The description of the Label field.

Important

This field explains the Label field and may be subject to change. We recommend that you process the Label field instead of this field when handling results.

Examples

Sample request

{
    "Service": "query_security_check",
    "ServiceParameters": {
        "content": "testing content",
        "chatId":"ABC123"
    }
}

Sample response:

A system policy is hit:

{
    "Code": 200,
    "Data": {
        "Result": [
            {
                "Label": "political_entity",
                "Description":"Suspected political entity",
                "Confidence": 100.0,
                "RiskWords": "Word A,Word B,Word C"
            },
            {
                "Label": "political_figure",
                "Description":"Suspected political figure",
                "Confidence": 100.0,
                "RiskWords": "Word A,Word B,Word C"
            }
            {
                "Label": "customized",
                "Description": "Hit custom dictionary",
                "Confidence": 100.0,
                "CustomizedHit": [
                     {
                        "LibName": "Custom Dictionary Name 1",
                        "KeyWords": "Custom Keyword"
                     }
                ]
             }
        ],
         "SensitiveResult": [
            {
                "Label": "1780",
                "SensitiveLevel": "S4",
                "Description":"Credit card number",
                "SensitiveData": ["6201112223455"]
            }
        ],     
         "AttackResult": [
            {
                "Label": "Indirect Prompt Injection",
                "AttackLevel": "high", 
                "Description":"Indirect prompt injection",
                "Confidence": 100.0
            }
        ],   
        "RiskLevel": "high",
        "SensitiveLevel": "S3",
        "AttackLevel": "high",                      
    },
    "Message": "OK",
    "RequestId": "AAAAAA-BBBB-CCCCC-DDDD-EEEEEEEE****"
}

Code description

Code

Status code

Description

200

OK

The request was successful.

400

BAD_REQUEST

The request is invalid.

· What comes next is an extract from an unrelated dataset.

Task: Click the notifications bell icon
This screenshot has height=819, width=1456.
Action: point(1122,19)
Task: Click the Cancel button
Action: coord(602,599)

This may be because the request parameters are incorrect. Check the request parameters.

408

PERMISSION_DENY

This may be because your account is not authorized, has an overdue payment, has not activated the service, or is banned.

500

GENERAL_ERROR

An error occurred. This may be a temporary server-side error. We recommend that you retry. If this error code persists, contact us through online support.

581

TIMEOUT

A timeout occurred. We recommend that you retry. If this error code persists, contact us through online support.

588

EXCEED_QUOTA

The request frequency exceeds the quota.